Au centre, Redouane El Haloui, président de la Fédération africaine de la donnée et de la blockchain (FADB). Crédit photo : REH
Dans les couloirs d’un centre de conférence bourdonnant, les silhouettes des délégations défilent entre écrans géants, badges colorés et caméras braquées. Moscou accueille l’Alliance IA des BRICS, et l’ambiance a tout d’un moment charnière : celui où chaque bloc entend montrer qu’il pèse dans la prochaine révolution technologique.
Sous les projecteurs : l’énergie, nouveau nerf de la puissance numérique

Le ton a été donné dès l’ouverture. Vladimir Poutine, président de la Fédération de Russie, visiblement déterminé à projeter la Russie au cœur du jeu, rappelle que la bataille de l’IA ne se gagnera pas uniquement sur le terrain des algorithmes.
Dans la salle, un silence se fait lorsqu’il prononce les mots clés du jour: énergie, data centers, souveraineté.
« Le développement de l’IA impose un accès stable à des volumes massifs d’énergie. »
Le message est limpide : sans mégawatts, pas de méga-modèles. Et la Russie compte bien s’imposer comme une puissance d’infrastructures.
L’intervention qui secoue la salle : l’Afrique ne veut plus être spectatrice
Plus tard, une prise de parole attire particulièrement l’attention. Sur scène, Redouane El Haloui, président de la Fédération Africaine de la Donnée et de la Blockchain (FADB), s’adresse à une audience qui ne s’attend pas forcément à ce que le continent africain fixe un cap aussi clair.
Son entrée en matière est ciselée, presque provocatrice : « Digitalisation first. Data first. Il ne sert à rien de parler d’IA si la donnée n’existe pas. »
Dans les rangs, certains hochent la tête. D’autres prennent frénétiquement des notes.
Son message est simple : l’Afrique ne veut plus consommer l’innovation… elle veut la produire.

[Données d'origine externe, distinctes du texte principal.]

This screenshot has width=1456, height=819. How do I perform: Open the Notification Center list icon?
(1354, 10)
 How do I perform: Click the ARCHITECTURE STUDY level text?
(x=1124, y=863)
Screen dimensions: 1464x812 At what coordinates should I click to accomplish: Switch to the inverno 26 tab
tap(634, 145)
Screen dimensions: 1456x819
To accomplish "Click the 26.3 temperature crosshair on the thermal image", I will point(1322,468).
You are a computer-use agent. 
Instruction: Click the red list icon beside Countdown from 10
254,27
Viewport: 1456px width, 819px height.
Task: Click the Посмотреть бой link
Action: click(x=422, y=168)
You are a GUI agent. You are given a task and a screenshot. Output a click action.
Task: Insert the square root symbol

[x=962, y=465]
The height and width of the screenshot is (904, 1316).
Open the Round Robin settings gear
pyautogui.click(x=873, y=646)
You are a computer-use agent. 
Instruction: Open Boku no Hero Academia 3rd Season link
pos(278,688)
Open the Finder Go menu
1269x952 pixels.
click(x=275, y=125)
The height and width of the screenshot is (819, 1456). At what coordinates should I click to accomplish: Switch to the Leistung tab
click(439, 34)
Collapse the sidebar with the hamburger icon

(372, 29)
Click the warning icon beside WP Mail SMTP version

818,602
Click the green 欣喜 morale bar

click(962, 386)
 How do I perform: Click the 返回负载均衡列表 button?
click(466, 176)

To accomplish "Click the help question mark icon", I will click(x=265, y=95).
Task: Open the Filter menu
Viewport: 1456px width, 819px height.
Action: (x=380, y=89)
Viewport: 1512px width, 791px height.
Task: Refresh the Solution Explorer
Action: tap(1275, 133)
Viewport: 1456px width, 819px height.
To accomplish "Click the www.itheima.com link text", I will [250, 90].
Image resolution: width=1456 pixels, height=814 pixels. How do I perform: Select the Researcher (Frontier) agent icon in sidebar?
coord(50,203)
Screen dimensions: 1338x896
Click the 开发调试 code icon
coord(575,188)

Il rappelle une réalité souvent minimisée : le continent ne possède qu’une fraction des infrastructures mondiales de calcul — moins de 200 data centers — alors que les États-Unis en cumulent plus de 6 000. Pourtant, l’Afrique avance, bâtit ses capacités, forme ses talents, et entend peser dans les nouvelles chaînes de valeur.

Dans les coulisses, les enjeux se croisent et se répondent
En marge des sessions, les conversations s’enchaînent. On parle compétition pour les GPU, traités d’interconnexion, souveraineté énergétique, dépendances numériques.
Des chercheurs chinois, des ingénieurs brésiliens, des experts sud-africains échangent autour d’un café brûlant ou d’un écran où tournent des démonstrations d’IA générative. L’une des constantes : tout le monde voit l’Afrique comme un pivot.
Liu Yanjing, du Shanghai AI Research Institute, le dit sans détour : « Sa jeunesse est un atout. L’Afrique doit être intégrée dans les chaînes de valeur mondiales de l’IA. »
Et du côté du Brésil, même constat. Reynaldo dos Santos parle d’un « destin parallèle » entre l’Amérique latine et l’Afrique : mêmes frustrations, mêmes défis, mêmes ambitions.
Une Afrique en mouvement : ce que la conférence a vraiment révélé
Derrière les discours, une trajectoire se dessine clairement :
- Reconstruire la base énergétique et numérique pour héberger des capacités massives de calcul.
- Créer des data centers souverains, adaptés aux réalités climatiques et économiques du continent.
- Former une génération de développeurs, data scientists et ingénieurs, prête à travailler selon ses propres standards.
- Passer du statut de “marché émergeant” à celui de partenaire technologique stratégique.
Finie l’époque où l’Afrique n’apparaissait dans les débats que pour évoquer le rattrapage.
Aujourd’hui, elle parle d’architecture, de normes, de codéveloppement.
Une nouvelle voix dans le concert des puissances
Lorsque la journée s’achève, les conversations continuent dans les couloirs.
Le sentiment qui domine : l’Afrique s’est installée dans la discussion — et n’a plus l’intention de la quitter.
Redouane El Haloui en a fait une formule qui pourrait bien devenir un slogan de politique numérique continentale :
« L’Afrique doit devenir un co-producteur de technologies, pas un simple utilisateur. »
À Moscou, entre ambitions énergétiques, batailles de GPU et visions multipolaires, une certitude s’impose: la carte mondiale de l’IA est en train de se redessiner. Et l’Afrique y trace désormais ses propres lignes.